A voice for albinism
Albinism is a congenital disorder, which is characterized by the complete or partial absence of the pigment melanin in the skin, hair and eyes of the affected person.
This is caused by the non-functioning production of this pigment in the body.
As a result, people with albinism are born with lighter skin tone and eye colour.
Especially in areas like Africa, people concerned have to face serious forms of discrimination which actually go so far as that people with albinism have to be afraid of being murdered because of popular superstition. This is rooted in the belief that their hair and skin is said to bring good luck. Besides areas where such despicable thoughts are shared, albinism is still an issue of exclusion, also in Samoa where approximately 300 people with the disorder live.
But there are also people who care about those who are different.
People like Reverend Siaosi Salesulu and Faaofo Junior Leota. The two men started the non-profit Clarence Sebastian Foundation four years ago in Vailele to give a voice to people with albinism. Since those four years, they have achieved a lot.
“Over the years, we have initiated lots of different programs for people with albinism,” said Faaofo.
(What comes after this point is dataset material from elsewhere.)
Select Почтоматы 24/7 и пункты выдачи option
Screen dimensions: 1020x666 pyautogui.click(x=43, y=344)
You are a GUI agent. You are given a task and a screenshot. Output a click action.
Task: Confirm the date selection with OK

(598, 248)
Fa’aofo’s interest of supporting people with albinism in Samoa also derives from his personal history. His seven-year old son was born with the disorder.
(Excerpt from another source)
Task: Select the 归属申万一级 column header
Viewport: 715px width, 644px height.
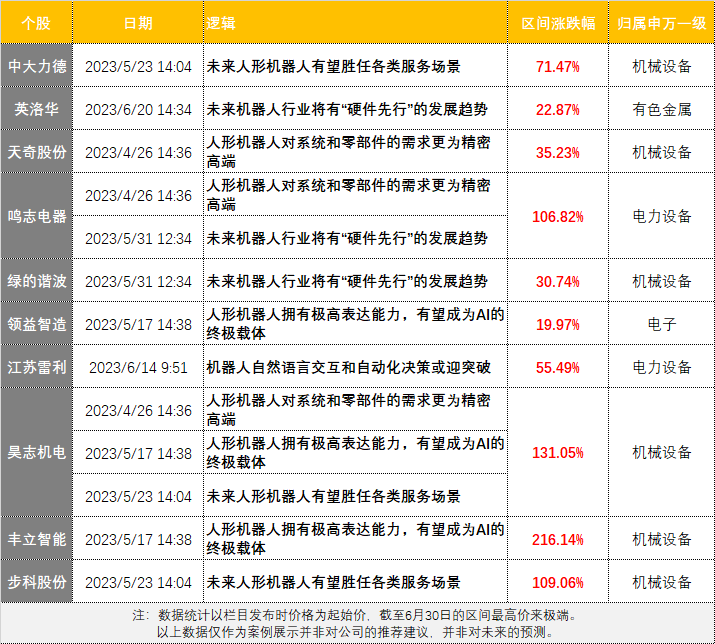Action: click(661, 22)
“Reverend Salesulu is one of my best friends and he was very well aware of what I was going through when my son was born. So he was the one who decided that we should form a foundation for people with the same experience, because there are so many parents out there who care for their sons and daughters but don’t know where to go.”
To give a helping hand to those people, Clarence Sebastian Foundation was born in 2012.
“We offer a base and an information centre for these parents. They are welcome to visit us and learn what albinism is all about.”
According to Fa’aofo, the physical deficiencies albinism entails can be dangerous, especially in a country with so much sunshine like Samoa.
“If people with albinism spend time in the sunlight, they get sunburn and heat rashes very easily.”
In one case, a member of the foundation even suffered from skin cancer, induced by the sunray’s high UV radiation in Samoa.
But the sensitive skin as well as defective eye sight are indeed not the only problems people with albinism have to face. Because of their different appearance, people with albinism often have to endure social discrimination, a sad circumstance of which especially young children are hit hard by.
“It’s just a fact that the first time children see someone with albinism, their attention is attracted on that person. But that is something people will get used to and it is just something they have to learn to deal with.”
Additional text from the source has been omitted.